### TASK DETAILS
Transcribe the data below line for line, changing nothing.

-- Start of SUPPLIED INFORMATION --

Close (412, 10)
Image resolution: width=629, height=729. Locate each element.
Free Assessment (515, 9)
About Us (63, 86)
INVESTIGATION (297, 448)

-- End of SUPPLIED INFORMATION --

### TASK RESPONSE
Close (412, 10)
Image resolution: width=629, height=729. Locate each element.
Free Assessment (515, 9)
About Us (63, 86)
INVESTIGATION (297, 448)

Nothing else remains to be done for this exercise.